In researching the most authentic and delicious recipes I came across another one of those great Felicity Cloake articles in the Guardian, this time: How to make perfect bolognese which covered all the pressing questions of our time like “red or white wine?”, “pancetta or bacon?”, and “chicken liver, really?!”. (No matter how many times I read that chicken liver is essential, I just don’t want it in my spag bol, thank you very much.)
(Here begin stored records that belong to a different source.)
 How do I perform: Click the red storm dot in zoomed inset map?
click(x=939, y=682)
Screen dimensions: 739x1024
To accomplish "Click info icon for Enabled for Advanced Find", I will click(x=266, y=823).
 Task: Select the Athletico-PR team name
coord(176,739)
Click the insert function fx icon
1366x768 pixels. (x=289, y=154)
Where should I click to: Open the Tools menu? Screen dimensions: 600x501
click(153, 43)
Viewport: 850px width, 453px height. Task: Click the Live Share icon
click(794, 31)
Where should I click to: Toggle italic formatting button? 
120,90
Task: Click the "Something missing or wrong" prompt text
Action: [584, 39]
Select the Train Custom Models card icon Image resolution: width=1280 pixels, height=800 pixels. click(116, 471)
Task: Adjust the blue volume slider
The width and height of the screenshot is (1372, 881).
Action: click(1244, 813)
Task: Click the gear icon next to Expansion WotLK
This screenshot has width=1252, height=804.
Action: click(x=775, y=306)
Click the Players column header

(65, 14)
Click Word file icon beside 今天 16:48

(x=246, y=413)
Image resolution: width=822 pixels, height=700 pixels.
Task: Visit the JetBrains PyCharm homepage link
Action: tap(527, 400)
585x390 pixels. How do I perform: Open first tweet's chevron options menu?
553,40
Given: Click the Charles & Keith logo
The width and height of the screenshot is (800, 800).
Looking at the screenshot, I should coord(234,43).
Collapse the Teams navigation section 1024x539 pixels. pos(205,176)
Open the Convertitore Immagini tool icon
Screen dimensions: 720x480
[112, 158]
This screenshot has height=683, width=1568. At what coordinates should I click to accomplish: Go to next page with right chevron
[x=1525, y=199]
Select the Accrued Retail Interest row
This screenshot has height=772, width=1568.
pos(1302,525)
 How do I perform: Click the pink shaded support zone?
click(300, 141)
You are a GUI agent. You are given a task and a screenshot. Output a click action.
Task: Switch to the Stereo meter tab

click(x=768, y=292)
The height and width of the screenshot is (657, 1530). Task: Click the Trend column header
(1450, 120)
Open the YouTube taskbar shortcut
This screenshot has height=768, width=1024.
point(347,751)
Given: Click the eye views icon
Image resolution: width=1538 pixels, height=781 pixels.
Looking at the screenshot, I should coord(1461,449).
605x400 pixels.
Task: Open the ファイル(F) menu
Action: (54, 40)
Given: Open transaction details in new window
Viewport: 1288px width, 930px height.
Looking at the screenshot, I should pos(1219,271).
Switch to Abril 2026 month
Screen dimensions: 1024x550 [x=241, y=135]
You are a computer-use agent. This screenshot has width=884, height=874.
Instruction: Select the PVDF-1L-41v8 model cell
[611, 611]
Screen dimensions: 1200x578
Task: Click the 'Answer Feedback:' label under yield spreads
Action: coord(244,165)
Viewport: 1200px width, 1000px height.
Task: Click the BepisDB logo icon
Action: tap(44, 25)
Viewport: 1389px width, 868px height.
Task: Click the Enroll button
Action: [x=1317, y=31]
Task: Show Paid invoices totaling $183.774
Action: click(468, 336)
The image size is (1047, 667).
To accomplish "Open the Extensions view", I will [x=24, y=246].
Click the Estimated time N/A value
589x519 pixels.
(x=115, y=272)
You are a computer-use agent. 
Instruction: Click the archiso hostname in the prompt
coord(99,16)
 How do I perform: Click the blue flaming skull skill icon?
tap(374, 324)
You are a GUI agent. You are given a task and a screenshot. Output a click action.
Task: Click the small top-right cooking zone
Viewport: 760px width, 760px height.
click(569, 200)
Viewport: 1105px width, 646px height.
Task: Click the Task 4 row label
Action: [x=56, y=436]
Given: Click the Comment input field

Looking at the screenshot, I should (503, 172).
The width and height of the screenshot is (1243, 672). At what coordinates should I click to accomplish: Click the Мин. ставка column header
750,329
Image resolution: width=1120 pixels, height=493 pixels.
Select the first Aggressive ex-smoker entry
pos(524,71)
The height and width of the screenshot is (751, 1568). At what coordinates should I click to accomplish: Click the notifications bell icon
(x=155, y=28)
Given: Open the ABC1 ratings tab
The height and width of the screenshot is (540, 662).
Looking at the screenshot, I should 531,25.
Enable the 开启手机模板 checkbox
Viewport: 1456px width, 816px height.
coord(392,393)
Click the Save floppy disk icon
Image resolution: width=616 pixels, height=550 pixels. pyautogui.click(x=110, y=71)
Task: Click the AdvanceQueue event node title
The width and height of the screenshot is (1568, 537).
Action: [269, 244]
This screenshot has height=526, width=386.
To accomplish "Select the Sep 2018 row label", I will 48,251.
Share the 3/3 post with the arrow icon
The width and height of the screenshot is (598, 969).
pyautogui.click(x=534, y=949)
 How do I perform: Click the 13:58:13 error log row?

The secret weapons in this bolognese? The combination of beef and pork mince is fantastic and the addition of thick-cut smoky bacon makes it a sweet-salty dream. Dry white wine adds a fresh, bright tang which is mellowed considerably by the addition of creamy milk. You can’t taste the milk in the end product (it’s simmered off before the wine is even added) but I think it’s inclusion is essential for that balance. Finally, freshly grated nutmeg brings a warm spice and all you need to finish the dish off is a grating of Parmesan.
Let me be clear: this is not a weeknight meal. It needs 3 or 4 hours in the oven for the meat to become wonderfully tender: an entirely different beast than the spag bol days of yore when I whisked up a spag bol on the stove top in 30 minutes. But it doesn’t require much attention and it’s so, so worth it. And that’s always the kicker isn’t it? Is it worth it? Unequivocally YES.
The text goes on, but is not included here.